#GSA urges regulators to reject current #Pepco – #Exelon merger deal RSS Feed

GSA asks regulators to reject Pepco-Exelon deal

The U.S. agency that pays the government’s electric bills and is the largest consumer of energy in the nation’s capital has urged D.C. regulators to reject a multibillion-dollar utility industry merger unless it provides a better deal for U.S. taxpayers, according to a new filing in the case.

Attorneys for the General Services Administration wrote that the proposed merger of D.C.-based Pepco and Chicago-based nuclear energy giant Exelon fails a key test: to treat large energy users — like the federal government — fairly. The deal subsidizes the rates of residential customers at the expense of federal taxpayers and, therefore, “should be found not to be in the public interest” unless changes­ are made, the agency said in the filings reviewed by The Washington Post.

The GSA’s decision, made in an “initial brief” filing, is not a formal statement of opposition. But it surprised opponents of the proposed $6.4 billion deal, which would create the largest electric utility holding company in the country.

“We’re super-excited. I did not see it coming,” said Anya Schoolman, who has helped lead an energetic but poorly funded group of environmentalists and clean-energy advocates against the merger. Schoolman said the GSA filing puts the city’s largest electric customer squarely against key parts of the agreement and raises a new question about whether the D.C. Public Service Commission could reject parts of the plan or modify it.

“Exelon has been saying it’s all or nothing, take it or leave it,” she said of the compromise negotiated by Mayor Muriel E. Bowser’s office. “So we’re going to advocate for leaving it.”

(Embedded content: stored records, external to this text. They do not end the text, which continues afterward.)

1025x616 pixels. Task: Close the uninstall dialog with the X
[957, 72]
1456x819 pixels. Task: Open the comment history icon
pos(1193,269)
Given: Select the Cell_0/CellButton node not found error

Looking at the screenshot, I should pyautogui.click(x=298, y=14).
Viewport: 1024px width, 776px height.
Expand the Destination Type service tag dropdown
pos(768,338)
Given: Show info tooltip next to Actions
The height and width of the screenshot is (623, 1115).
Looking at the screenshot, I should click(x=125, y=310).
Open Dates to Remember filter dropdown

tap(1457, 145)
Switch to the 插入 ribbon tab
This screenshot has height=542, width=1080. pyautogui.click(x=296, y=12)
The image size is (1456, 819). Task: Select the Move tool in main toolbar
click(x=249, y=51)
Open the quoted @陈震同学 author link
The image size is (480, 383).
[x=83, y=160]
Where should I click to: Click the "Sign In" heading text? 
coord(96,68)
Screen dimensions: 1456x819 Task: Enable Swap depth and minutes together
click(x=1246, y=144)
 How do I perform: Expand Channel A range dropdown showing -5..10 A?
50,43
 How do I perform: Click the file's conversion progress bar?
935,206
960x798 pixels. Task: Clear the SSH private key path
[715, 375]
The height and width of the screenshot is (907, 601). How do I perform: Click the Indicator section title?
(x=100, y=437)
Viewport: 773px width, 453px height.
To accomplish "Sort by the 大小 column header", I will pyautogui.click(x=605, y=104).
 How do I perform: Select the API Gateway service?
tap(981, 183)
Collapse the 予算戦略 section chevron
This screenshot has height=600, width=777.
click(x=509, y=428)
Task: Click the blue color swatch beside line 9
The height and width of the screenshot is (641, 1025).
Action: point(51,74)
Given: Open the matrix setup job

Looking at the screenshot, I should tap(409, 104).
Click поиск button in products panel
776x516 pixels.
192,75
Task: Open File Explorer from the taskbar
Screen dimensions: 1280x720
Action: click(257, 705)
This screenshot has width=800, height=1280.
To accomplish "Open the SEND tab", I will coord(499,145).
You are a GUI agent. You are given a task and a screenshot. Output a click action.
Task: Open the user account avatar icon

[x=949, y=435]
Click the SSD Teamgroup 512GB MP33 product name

The GSA’s decision represents a reversal of what the agency has said its role is in evaluating the merger. In interviews, GSA officials had said the merger evaluation period is not the time for the agency to make a stand on fighting disproportionate rates for commercial customers. But the filing Wednesday takes a different tack, saying that commercial ratepayers should be compensated for the merger to go through.